O calor em Recife é gostoso. Além da brisa que sopra forte do mar, a cidade conta com inúmeras áreas verdes, entremeadas entre o mangue, os rios, o oceano e açudes. Cidade das artes, dos intelectuais, do folclore, da cultura e da gastronomia, Recife é também a cidade das belas praças e parques.
Muitas praças são famosas por terem sido projetadas por ninguém menos do que Oscar Niemayer, o papa da arquitetura e enfeitadas pelo paisagista Burle Marx. É o caso da praça de Casa Forte, encravada no histórico e aristocrático bairro da região norte, que possui três lagoas com vitórias-régias, árvores frondosas e jardins com flores variadas. Lá também o visitante encontra charmosos cafés, bares e restaurantes.

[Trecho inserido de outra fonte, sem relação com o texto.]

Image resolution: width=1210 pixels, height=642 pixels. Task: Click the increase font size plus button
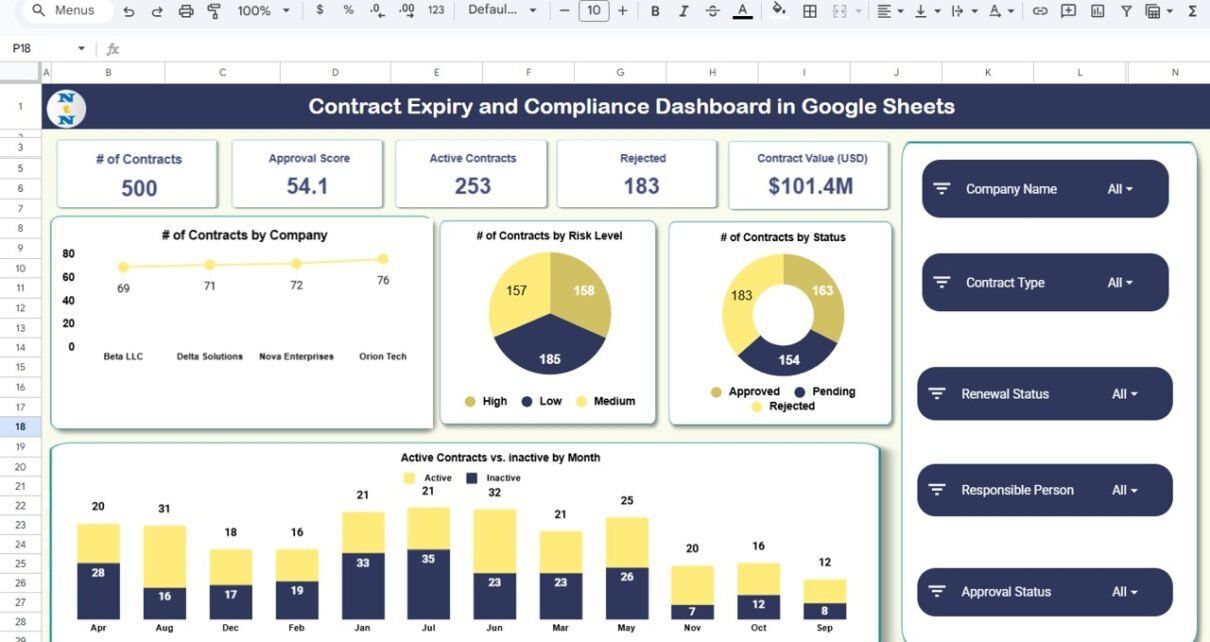623,11
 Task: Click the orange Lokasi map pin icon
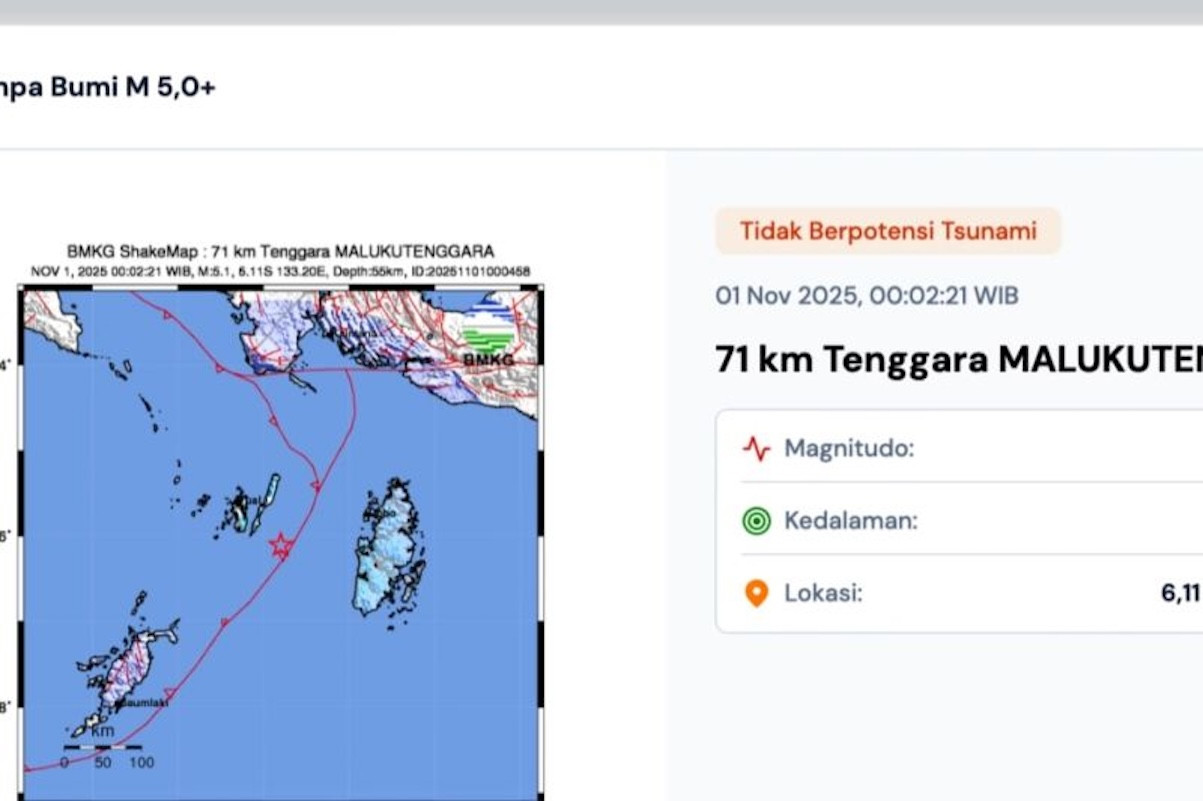757,592
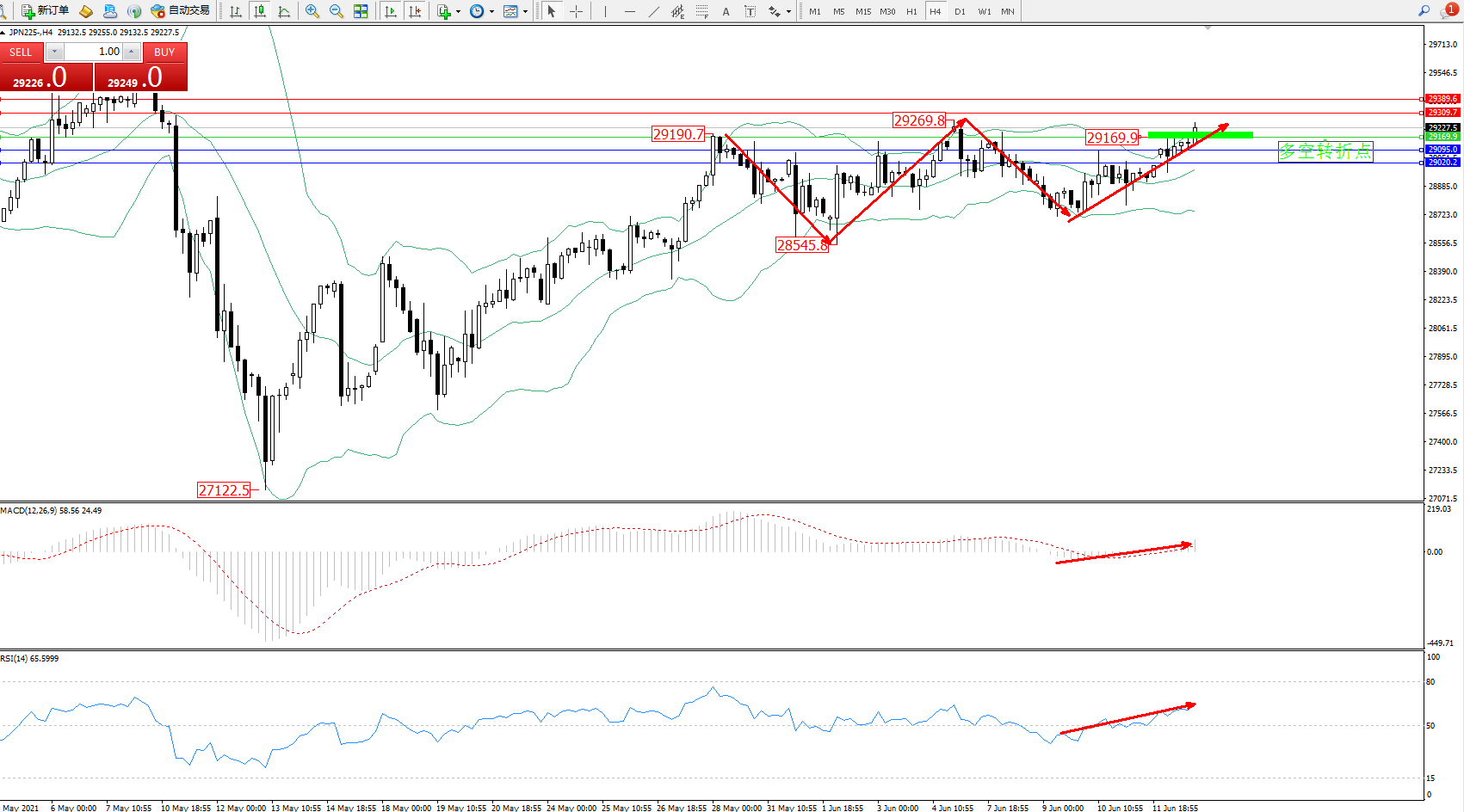
Task: Zoom in on the chart
Action: pos(312,11)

Outro belo projeto de Burle Marx é a praça Faria Nevez (no bairro de Dois Irmãos) que conta com vegetação bem cuidada a partir de plantar ornamentais, gramas e mudas de sementes, além de espécies próprias daquela área.
A praça Euclides da Cunha, no bairro do Benfica, é outra obra do paisagista, prestando homenagem à luta do povo sertanejo através da figura do escritor Euclides da Cunha, autor de “Os Sertões”. O conjunto conta com plantas próprias da caatinga, como cactos e palmas.
As praças do Recife se espalham entre o Centro da cidade e os seus quase 100 bairros. Ao todo, estão catalogadas 297 praças, parques e refúgios, que convidam ao descanso e à leitura embaixo de árvores frondosas.
Desse total, 157 espaços são adotados por empresas parceiras da Prefeitura do Recife, caso do Parque da Jaqueira, espaço com 70 mil metros quadrados com pista de patinação, equipamentos de ginástica, posto médico, banheiros, fraldário, cafeteria e espaço de convivência.
A praça mais antiga do Recife é o Marco Zero voltado para o mar e que tem como pano de fundo construções históricas da colonização holandesa. É no Marco Zero que fica a rosa-dos-ventos, a origem da cidade, obra do artista plástico pernambucano, já falecido, Cícero Dias.